For more than a decade, I successfully avoided a visit to the orthopedist for a chronic elbow problem. Today I reluctantly decided, on the advice of a friend and orthopod, to go to the hospital and find out once and for all what could be causing my elbows to lock during certain exercises.
The process took 4 hours, all told. I registered at the clinic, then proceeded to the radiology suite to wait for some X-rays. There was a long line of legitimate-appearing X-ray candidates before me – some in casts, others in slings, still others limping pitifully. I was just fine and pain free, feeling a bit guilty – as if I might be wasting resources.
I glanced at the films as I put them in a folder to take back upstairs to the clinic – they looked perfectly normal. “Oh, boy.” I thought, “young Caucasian female complaining of elbow locking for 15 years, now with normal X-rays.” I bet the orthopedist is going to roll his eyes at me. I was escorted to an examining room where I sat on a table across from my normal X-rays, clipped on a light box.

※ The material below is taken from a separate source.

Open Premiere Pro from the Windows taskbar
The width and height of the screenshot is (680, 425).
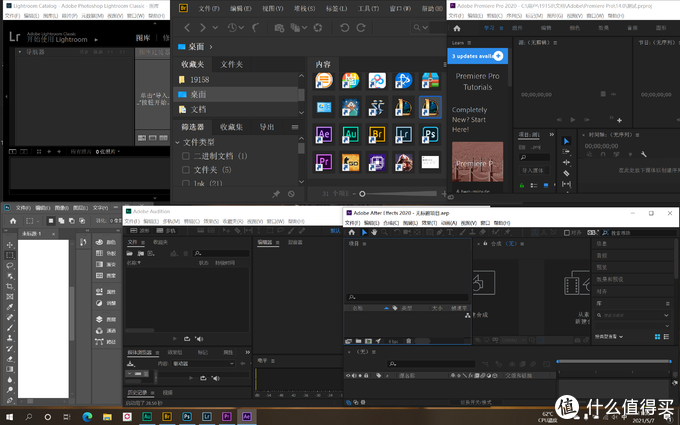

A trim and athletic gentleman in his mid 60’s introduced himself to me. He had crystal blue eyes and short white hair… and disproportionately large hands (kind of the way Michelangelo’s David does). I was sure that I was the healthiest person he’d see that day. He glanced at my totally uninteresting elbow X-rays, took a deep breath and raised a skeptical eyebrow as he asked me to describe my difficulty.
“Well, when I’m at the gym, my elbows lock at about 15 degrees from full extension during certain exercises. It’s always during the eccentric phase of muscle contraction, and usually during a lat pulldown or seated row. If I rotate my forearm there’s a snap and the discomfort disappears and I can resume the exercise.”
He was impressed by the specificity of my description, and asked me to demonstrate the problem. I felt a little bit silly, but attempted to keep a straight face. Seeing that we were not going to be able to reproduce the problem without counter weight, the good doctor jumped in to simulate the exercise by pulling on my arm. I pulled back, and we soon realized that he was unable to apply a force strong enough to trigger the problem. In fact, I pulled the poor man off balance and nearly dropped him on the floor.
After a few more maneuvers he concluded that he had no idea whatsoever what the problem might be. He told me that since the X-rays were normal there was probably nothing to worry about, and that I might consider avoiding lifting weights in “clanky gyms filled with smelly, sweaty people.”
He dictated his note in front of me, highlighting my excellent health, unusual strength, and completely benign X-rays. He seemed to relish the whimsy of the fact that he was no physical match for me (a smallish blond woman) and added that I was unlikely to be damaging my elbows at the gym.
His advice, as I had anticipated, was to “stop doing the things that trigger the locking” and to consult him if I developed any neuropathic pain or effusions. He added that I reminded him of his daughter.
Well, it was an amusing interaction – but somewhat unsatisfying. It made me think of all the times that I wasn’t sure what was wrong with my patients, and how disappointed they were when I had to tell them this. Medicine is an inexact science at times – and the best that we can do is rule out the really bad stuff, and shrug when the rest remains unclear.